- TASK REQUIREMENTS:
Every entry below should be transcribed exactly; pictures stay out of the copy.

Collected data entries:
::::::::::
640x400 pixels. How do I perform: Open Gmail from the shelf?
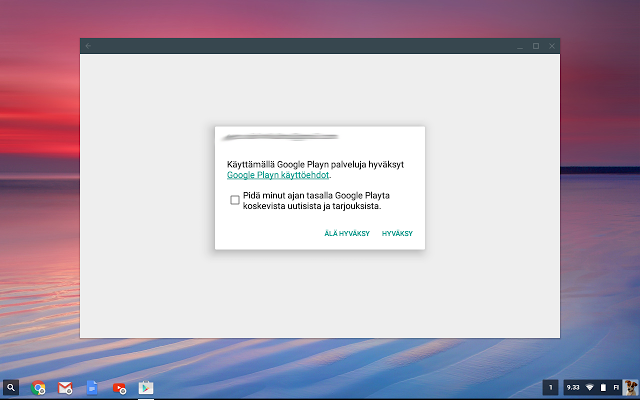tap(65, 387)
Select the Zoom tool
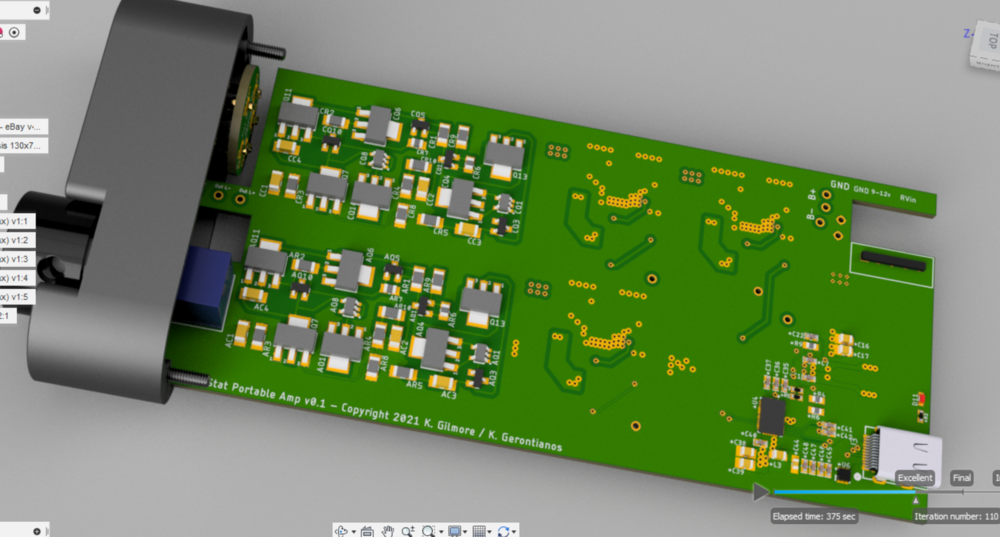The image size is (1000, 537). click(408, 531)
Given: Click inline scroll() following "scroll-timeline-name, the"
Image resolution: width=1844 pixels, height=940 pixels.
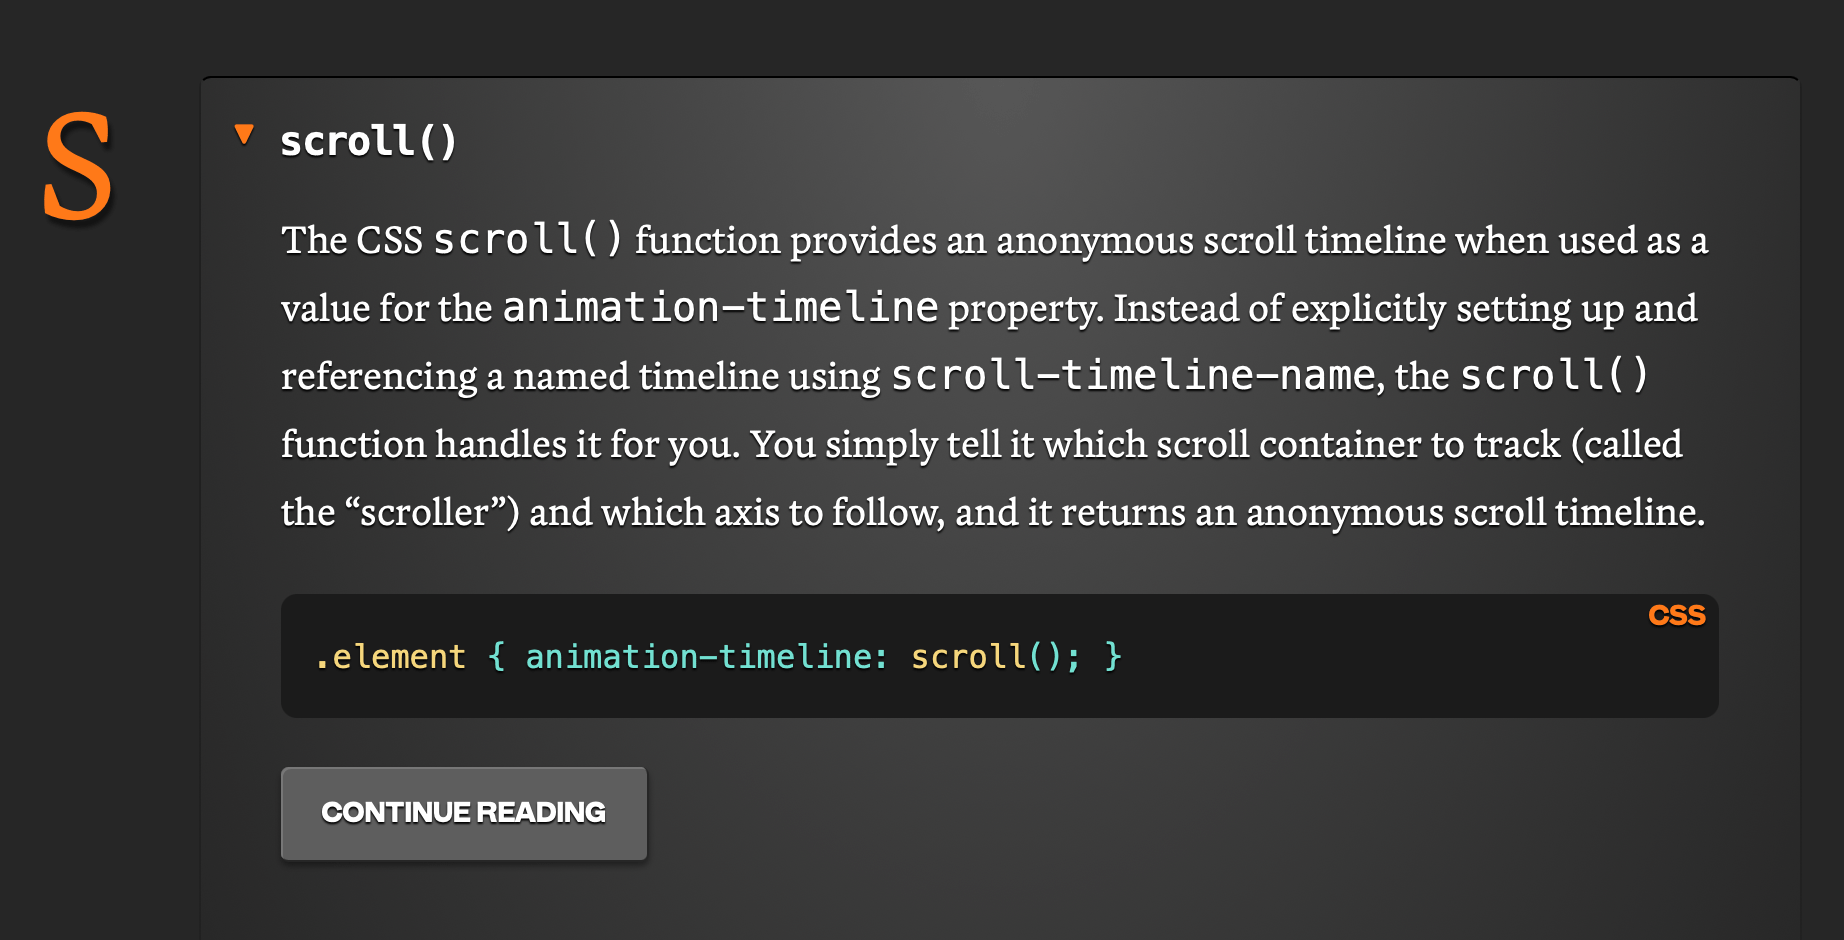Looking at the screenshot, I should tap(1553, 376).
::::::::::
- TASK OUTPUT:
640x400 pixels. How do I perform: Open Gmail from the shelf?
tap(65, 387)
Select the Zoom tool
The image size is (1000, 537). click(408, 531)
Given: Click inline scroll() following "scroll-timeline-name, the"
Image resolution: width=1844 pixels, height=940 pixels.
Looking at the screenshot, I should tap(1553, 376).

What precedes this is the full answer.